I ride a motorcycle to work and don't wear much by way of special clothing. The helmet and gloves are the only things I wouldn't wear in the car. Sure I wear a bike jacket, but I'd still be wearing some sort of coat or jacket. Maybe if it's raining there's the over trousers which take all of a minute to don or remove. Hardly a whole load of time spent getting changed.
Were I to commute on a segway I would take so much longer to get to work that a minute or two spent changing would pale into insignificance. And since a segway isn't enclosed I would still need waterproof clothing in inclement weather.
The segway's ability to balance itself is an advantage over an electric bike or scooter, but only a minor one. After all bikes and scooters are self balancing on the move it's only when you stop you have to dab. The control system may be clever but it doesn't really offer any advantage over a twist grip and brake levers in use.
All in all the segway is very clever in terms of it's invention and execution, but in terms of the pratical application it's no better than an electric scooter. It's certainly not the revelution in personal transportation that we were promised.
.....why a Segway borne city tour treats pedestrians the same way that snowploughs treat snow.
Segway + Courtesy = Death.
Last lot I saw seemed to be tearing along at the thick end of a "brisk walking pace". That's a rule of thumb assessment from me and a mate overtaking them while, er, walking briskly.
We decided that Shanks' Pony had the advantage. Progress was as rapid and could be more easily punctuated with detours into the wide variety of hostelries en route. We did originally decide that there was another advantage, in that there was no risk of emerging from one of these to find that our legs had been taken away. Sadly this was proved to be incorrect later in the evening when we reaquainted ourselves with the meaning of the term "legless"......

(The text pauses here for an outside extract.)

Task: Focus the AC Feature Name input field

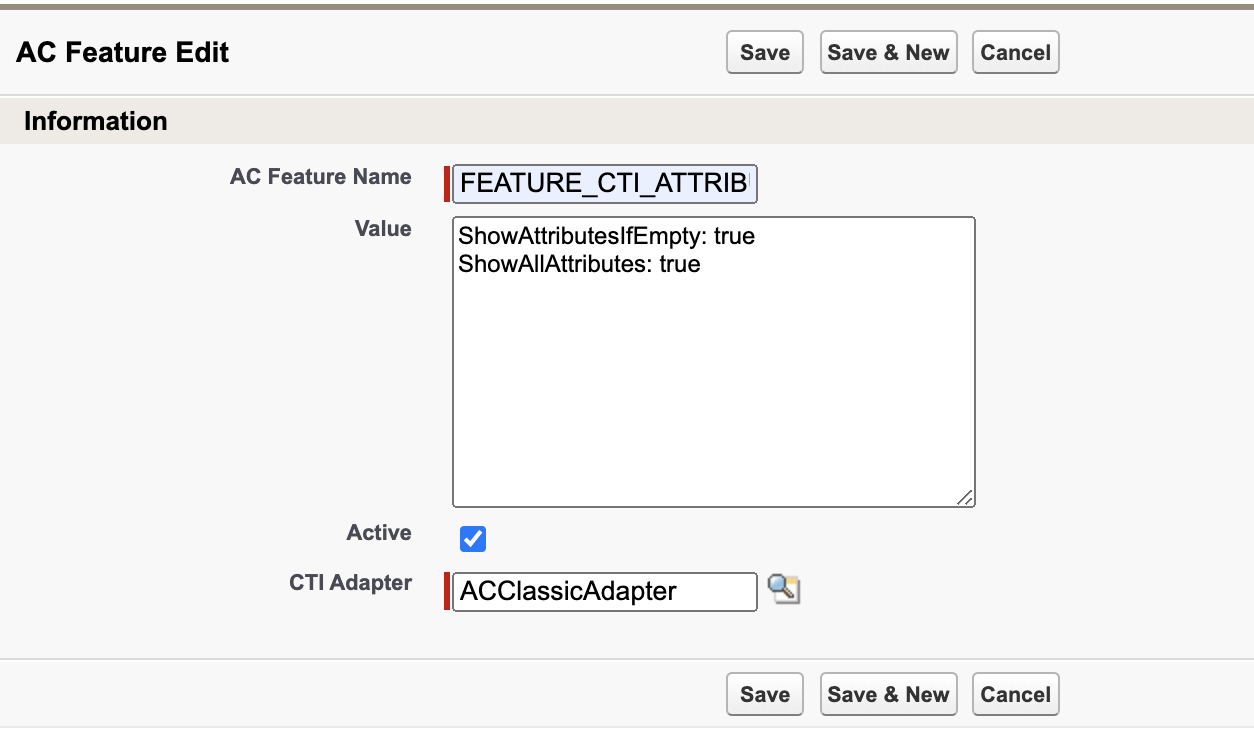Action: 605,184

The idea of these people patrolling on Segways amuses me somewhat. Trundling round on one of these? Fine. Chasing somebody? Hilarious.

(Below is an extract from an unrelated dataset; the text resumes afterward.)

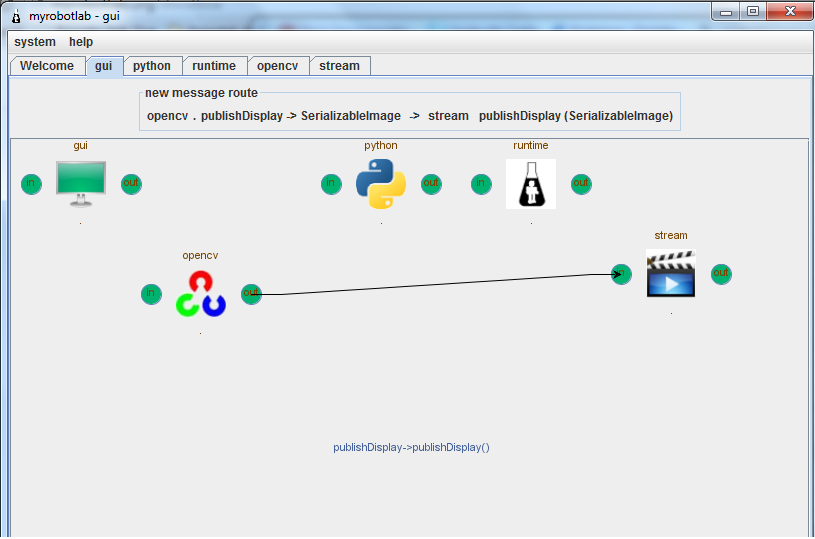815x539 pixels.
Task: Open the system menu
Action: coord(35,42)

OK so presumably the idea is they abandon their segway for hot pursuit, however if they spend all day on a segway rather than walking they are hardly going to be in the peak of fitness for chasing down shoplifters on foot.
...They could easily enough run the perp down on wheels. I've seen those things up close - you can really *move* on one! The average crim is not going to be able to outrun a Segway at top speed.
Which brings to mind images of plods on Segways wielding laraits... Circling the downed crim... Hog-tying him... Heating up the branding irons...
What?
Mine's the one with the buckskin fringe & silver conchoes.
It's hard to outrun someone on a Segway if they have a head start.
This also all assumes that you're starting at exactly the same position as the mall cop with a Segway. It's not the 100m final - the Segway might have to turn around, accelerate and catch up to you at 12.5mph.